WhatsApp’s future plans are to grant even more power to group administrators. Currently, they can kick participants, designate which other users to share the position with, or choose who can participate within a chat. WhatsApp has announced this Thursday that, in addition, it will allow them to delete any message from the conversations. The company also plans to launch new features in the coming months to react with emojis to messages, send larger files and organize groups to find them more easily.

“All administrators will be able to remove erroneous or problematic messages from chats to help maintain security and respect in groups,” said Jyoti Sood, WhatsApp product manager, during a video call with a group of journalists, communicating a series of changes in the application. When deleting a message, it will be replaced by a text that will warn other users that the administrator has deleted it. The company has not specified the specific date on which all the new functions will be available.

In theory, in the coming weeks, users will also be able to react with emojis to a specific message, as is the case with other social networks and messaging services. While Facebook allows you to use various drawings —for example, sad, surprised or angry faces—, on Instagram you can use a heart, and on Telegram, a hand with the thumbs up. On WhatsApp, according to Sood, users will also “be able to send reactions to express their opinions in the chat without having to send new messages that increase the information overload that their friends and family may feel.”

Among the next new features of the platform, there are also audio calls of up to 32 people “with a totally new design” and the possibility of sharing larger files. While currently the limit is 100MB, the company has announced that it will soon allow users to send photos, videos or documents of up to 2GB.

Organize group chats

The tech giant is also working on a feature called “communities,” which will allow administrators to bring together multiple groups within the same structure. For example, in the case of a school, an administrator could group several chats in the same place: the one for the entire center, those for parents of each particular course, one for teachers only, one for carpooling on the way to school school or extracurricular activities. In this way, each user could quickly consult all the available groups at a glance.

“We created WhatsApp ‘communities’ to make it much easier to organize all your group chats and find information,” Marck Zuckerberg, president and CEO of Meta (the company that encompasses WhatsApp, Facebook and Instagram), said in a statement. Admins can choose which conversations become part of a community by creating new chats or linking existing ones. In addition, they can send messages to members of all groups or only to certain groups.

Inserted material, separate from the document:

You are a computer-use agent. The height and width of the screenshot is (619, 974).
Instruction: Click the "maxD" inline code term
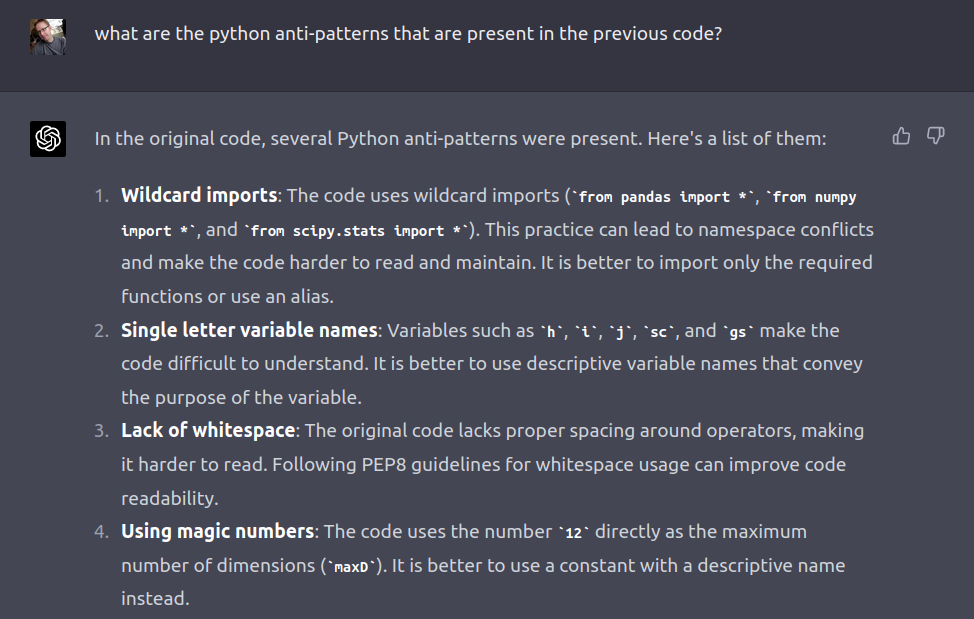tap(350, 567)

WhatsApp intends to test this function, reminiscent of applications such as Discord or Slack, in the coming months. His intention is to launch it first in some countries —which he has not specified— and then he will implement it globally. “Today, for many users, the essence of WhatsApp is the group chats of their friends and family where they can connect privately with the people closest to them,” Sood said.

Now, the company intends to “take advantage of that feeling of closeness” to make it easier for users to also stay in touch with different communities: from their neighborhood to school through work or places of worship. Zuckerberg believes that this feature can be useful for people who want to discuss different topics with their co-workers or talk about what is happening on their street or building with their neighbors.

WhatsApp claims to have taken into account the privacy of users to design this new function. First of all, it hides the phone numbers of those who belong to the community. “They will only be visible to administrators and other people who are in the same group,” Alice Newton-Rex, product director of WhatsApp, assured during a video call. As is the case today, users will be able to decide who can add them to a group and also leave communities they no longer want to be a part of.

Multiple hoaxes and misinformation circulate daily on WhatsApp. The company, which is aware of this, announces from time to time some measure to try to stop its spread. “With the introduction of ‘communities’, messages that have already been forwarded can only be forwarded to one group at a time, instead of five, which is the current forwarding limit,” says the technology company. A study carried out by a group of researchers from the Federal University of Minas Gerais (Brazil) and the Massachusetts Institute of Technology (MIT) concluded in 2019 that limiting the forwarding of messages on the platform slows down the spread of disinformation, but does not stop it completely.